You can convert Word docx documents to html using Print2flash library. Here is an PHP excerpt from my client's site which converts a document to html:
include("const.php");
$p2fServ = new COM("Print2Flash4.Server2");
$p2fServ->DefaultProfile->DocumentType=HTML5;
$p2fServ->ConvertFile($wordfile,$htmlFile);
It converts a document which path is specified in $wordfile variable to a html page file specified by $htmlFile variable. All formatting, hyperlinks and charts are retained. You can get the required const.php file altogether with a fuller sample from Print2flash SDK.

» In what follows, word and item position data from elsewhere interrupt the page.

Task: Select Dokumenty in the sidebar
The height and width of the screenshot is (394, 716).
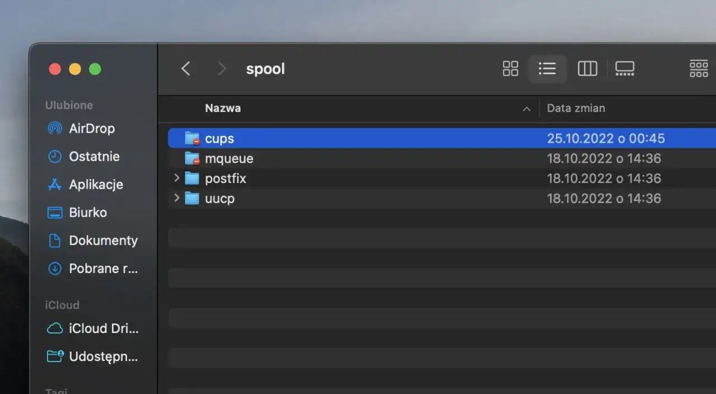Action: coord(103,240)
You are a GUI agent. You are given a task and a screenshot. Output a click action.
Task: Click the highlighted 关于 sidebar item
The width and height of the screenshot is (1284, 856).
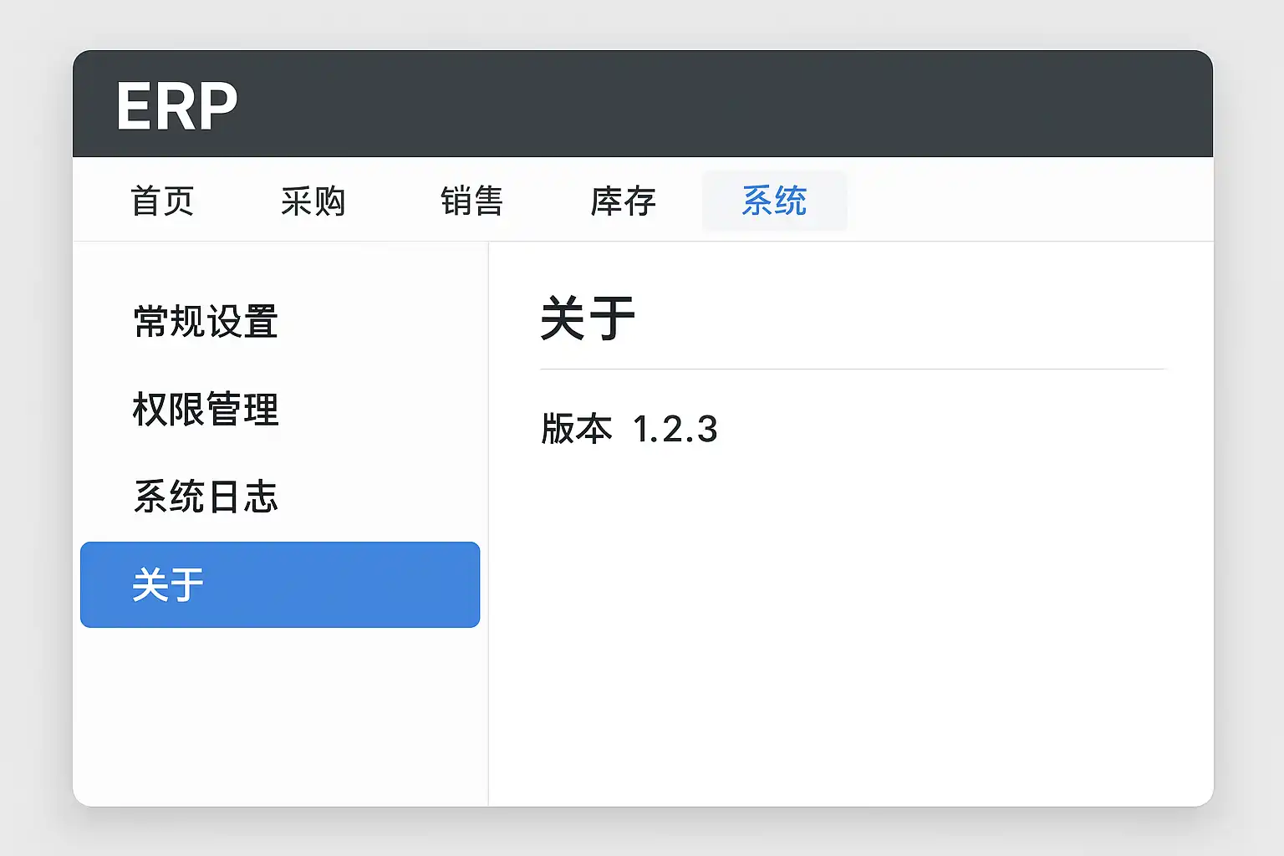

If you don't refuse REST API, then you can use:
Sample code for RawText:
$result = $rawText -> parse($your_file)
//FUNCTION :: read a docx file and return the string
function readDocx($filePath) {
// Create new ZIP archive
$zip = new ZipArchive;
$dataFile = 'word/document.xml';
// Open received archive file
if (true === $zip->open($filePath)) {
// If done, search for the data file in the archive
if (($index = $zip->locateName($dataFile)) !== false) {
// If found, read it to the string
$data = $zip->getFromIndex($index);
// Close archive file
$zip->close();
// Load XML from a string
// Skip errors and warnings
$xml = DOMDocument::loadXML($data, LIBXML_NOENT | LIBXML_XINCLUDE | LIBXML_NOERROR | LIBXML_NOWARNING);
// Return data without XML formatting tags
$contents = explode('\n',strip_tags($xml->saveXML()));
$text = '';
foreach($contents as $i=>$content) {
$text .= $contents[$i];
}
return $text;
}
$zip->close();
}
// In case of failure return empty string
return "";
}
ZipArchive and DOMDocument are both inside PHP so you don't need to install/include/require additional libraries.
One may use PHPDocX.
It has support for practically all HTML CSS styles. Moreover you may use templates to add extra formatting to your HTML via the replaceTemplateVariableByHTML
.
The HTML methods of PHPDocX also allow for the direct use of Word styles. You may use something like this:
$docx->embedHTML($myHTML, array('tableStyle' => 'MediumGrid3-accent5PHPDOCX'));
If you want that all your tables use the MediumGrid3-accent5 Word style. The embedHTML method as well as its version for templates (replaceTemplateVariableByHTML
) preserve inheritance, meaning by that that you may use a predefined Word style and override with CSS any of its properties.
You may also extract selected parts of your HTML using 'JQuery type' selectors.